One of the tools I use when I feel the tension rising is singing. I am not a singer. I happen to be related to some lovely humans who have beautiful singing voices. I did not inherit this trait. No, this is something I reach for when I know the words about to come out of my mouth will have a “tone”. That type of tone that is not going to help the situation at hand. When I sing my request for the third time, or I am about to ask something of someone who is throwing dagger eyes at me, a singing request lightens the mood. Physically, it helps reduce my body tension, and given my lack of singing talent, it may even lead to laughter. They laugh AT me, but I would too. And as everyone has already alluded to, it’s not right for every situation, so sing wisely.
The book about it…
How to Stop Losing Your Sh*t with Your Kids: A Practical Guide to Becoming a Calmer, Happier Parent* by Carla Naumburg.
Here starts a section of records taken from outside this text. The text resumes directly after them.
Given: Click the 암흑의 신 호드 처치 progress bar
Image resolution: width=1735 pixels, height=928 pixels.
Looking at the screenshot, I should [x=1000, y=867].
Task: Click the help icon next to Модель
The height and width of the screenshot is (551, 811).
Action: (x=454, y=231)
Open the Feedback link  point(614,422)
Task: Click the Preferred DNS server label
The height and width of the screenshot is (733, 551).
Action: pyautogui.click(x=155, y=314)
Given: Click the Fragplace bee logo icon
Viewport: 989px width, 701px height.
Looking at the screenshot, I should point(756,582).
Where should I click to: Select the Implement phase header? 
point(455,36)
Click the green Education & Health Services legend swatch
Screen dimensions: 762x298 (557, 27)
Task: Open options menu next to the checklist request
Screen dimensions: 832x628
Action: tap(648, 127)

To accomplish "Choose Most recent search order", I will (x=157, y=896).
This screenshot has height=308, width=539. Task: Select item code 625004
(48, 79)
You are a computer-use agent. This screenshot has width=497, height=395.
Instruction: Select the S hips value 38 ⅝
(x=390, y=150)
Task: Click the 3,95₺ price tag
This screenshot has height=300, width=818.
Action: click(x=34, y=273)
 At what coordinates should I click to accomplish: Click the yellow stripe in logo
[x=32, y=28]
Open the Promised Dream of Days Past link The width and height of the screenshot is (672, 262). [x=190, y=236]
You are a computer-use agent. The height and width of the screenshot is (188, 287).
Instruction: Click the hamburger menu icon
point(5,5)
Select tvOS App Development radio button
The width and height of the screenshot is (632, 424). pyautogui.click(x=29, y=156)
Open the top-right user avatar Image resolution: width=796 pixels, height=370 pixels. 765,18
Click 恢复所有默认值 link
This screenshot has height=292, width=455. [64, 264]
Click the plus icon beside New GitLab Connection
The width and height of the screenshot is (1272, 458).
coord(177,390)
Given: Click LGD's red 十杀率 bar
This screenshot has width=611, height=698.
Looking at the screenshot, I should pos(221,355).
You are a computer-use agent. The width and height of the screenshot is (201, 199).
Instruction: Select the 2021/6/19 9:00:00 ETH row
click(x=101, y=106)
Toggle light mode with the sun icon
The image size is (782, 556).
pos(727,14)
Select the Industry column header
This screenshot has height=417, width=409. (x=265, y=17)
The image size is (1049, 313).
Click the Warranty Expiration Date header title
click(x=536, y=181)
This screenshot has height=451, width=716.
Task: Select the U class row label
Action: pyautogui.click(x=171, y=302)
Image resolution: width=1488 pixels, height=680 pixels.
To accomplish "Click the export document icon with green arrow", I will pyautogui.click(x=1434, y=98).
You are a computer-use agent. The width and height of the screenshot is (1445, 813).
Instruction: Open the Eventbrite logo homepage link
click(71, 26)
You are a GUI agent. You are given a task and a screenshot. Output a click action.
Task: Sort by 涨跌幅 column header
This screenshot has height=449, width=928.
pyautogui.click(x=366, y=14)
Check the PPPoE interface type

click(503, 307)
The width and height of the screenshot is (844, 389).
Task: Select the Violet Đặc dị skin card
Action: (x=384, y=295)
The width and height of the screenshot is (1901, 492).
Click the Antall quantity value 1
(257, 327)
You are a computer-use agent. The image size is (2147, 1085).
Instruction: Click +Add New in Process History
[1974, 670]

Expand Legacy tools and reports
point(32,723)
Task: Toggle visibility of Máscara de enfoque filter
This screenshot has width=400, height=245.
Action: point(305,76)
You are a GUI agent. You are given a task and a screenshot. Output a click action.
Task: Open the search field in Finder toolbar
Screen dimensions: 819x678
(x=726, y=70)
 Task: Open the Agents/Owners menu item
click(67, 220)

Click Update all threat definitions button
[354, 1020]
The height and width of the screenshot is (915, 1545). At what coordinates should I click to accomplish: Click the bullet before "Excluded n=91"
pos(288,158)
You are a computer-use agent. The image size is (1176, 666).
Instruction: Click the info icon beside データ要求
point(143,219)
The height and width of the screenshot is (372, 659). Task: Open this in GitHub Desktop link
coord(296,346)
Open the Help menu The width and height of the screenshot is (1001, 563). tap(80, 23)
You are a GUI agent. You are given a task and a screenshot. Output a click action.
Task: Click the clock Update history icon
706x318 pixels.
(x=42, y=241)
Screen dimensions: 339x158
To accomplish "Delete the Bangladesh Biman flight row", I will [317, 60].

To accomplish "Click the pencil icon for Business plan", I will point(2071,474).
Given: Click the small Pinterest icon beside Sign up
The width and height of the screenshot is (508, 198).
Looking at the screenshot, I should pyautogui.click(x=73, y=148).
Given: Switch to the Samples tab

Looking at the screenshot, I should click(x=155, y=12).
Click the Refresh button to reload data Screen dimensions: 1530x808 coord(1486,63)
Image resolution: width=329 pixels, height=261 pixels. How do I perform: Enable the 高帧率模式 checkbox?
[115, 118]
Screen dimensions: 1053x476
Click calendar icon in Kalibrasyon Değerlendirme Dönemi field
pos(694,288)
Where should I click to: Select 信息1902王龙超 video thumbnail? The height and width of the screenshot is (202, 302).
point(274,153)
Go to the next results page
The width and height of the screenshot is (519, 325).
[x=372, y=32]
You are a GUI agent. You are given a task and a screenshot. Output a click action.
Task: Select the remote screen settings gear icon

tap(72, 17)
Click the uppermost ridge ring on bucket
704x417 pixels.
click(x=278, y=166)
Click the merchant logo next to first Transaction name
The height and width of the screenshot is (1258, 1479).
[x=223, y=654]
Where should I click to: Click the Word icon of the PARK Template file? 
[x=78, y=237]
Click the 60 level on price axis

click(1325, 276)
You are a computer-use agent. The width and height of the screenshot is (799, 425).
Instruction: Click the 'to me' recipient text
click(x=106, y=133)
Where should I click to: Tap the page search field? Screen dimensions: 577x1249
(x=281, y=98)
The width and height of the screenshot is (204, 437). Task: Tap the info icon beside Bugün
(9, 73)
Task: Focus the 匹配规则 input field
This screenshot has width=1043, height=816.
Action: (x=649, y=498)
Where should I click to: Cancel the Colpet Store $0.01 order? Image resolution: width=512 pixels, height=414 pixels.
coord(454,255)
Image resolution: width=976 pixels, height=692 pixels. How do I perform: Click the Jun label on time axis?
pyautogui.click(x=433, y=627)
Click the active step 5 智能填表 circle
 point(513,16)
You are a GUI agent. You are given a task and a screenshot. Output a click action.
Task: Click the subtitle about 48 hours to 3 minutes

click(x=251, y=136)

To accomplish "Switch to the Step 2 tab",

I am a big Carla Naumburg fan, and her book is a helpful resource for anyone looking for more ideas on how to lose it less.
“Stop the yelling, lose the guilt, and become a calmer, happier parent.
Drawing on evidence-based practices, here is an insight-packed and tip-filled plan for how to stop the parental meltdowns. Its compassionate, pragmatic approach will help readers feel less ashamed and more empowered to get their, ahem, act together instead of losing it.”
Thank you to all the contributors for answering this question. The joy of this process for me is to see how everyone responds differently. I love learning from others and I hope others do, too!
I think it's so interesting how other mums deal with losing it, and even just realising that we all lose it sonetimes as mums is a comfort in itself. Relating to Molly saying she has a feisty daughter, described my eldest exactly! And I'm going to try out Marika's tip, lying on the floor, easy to remember and easy to do.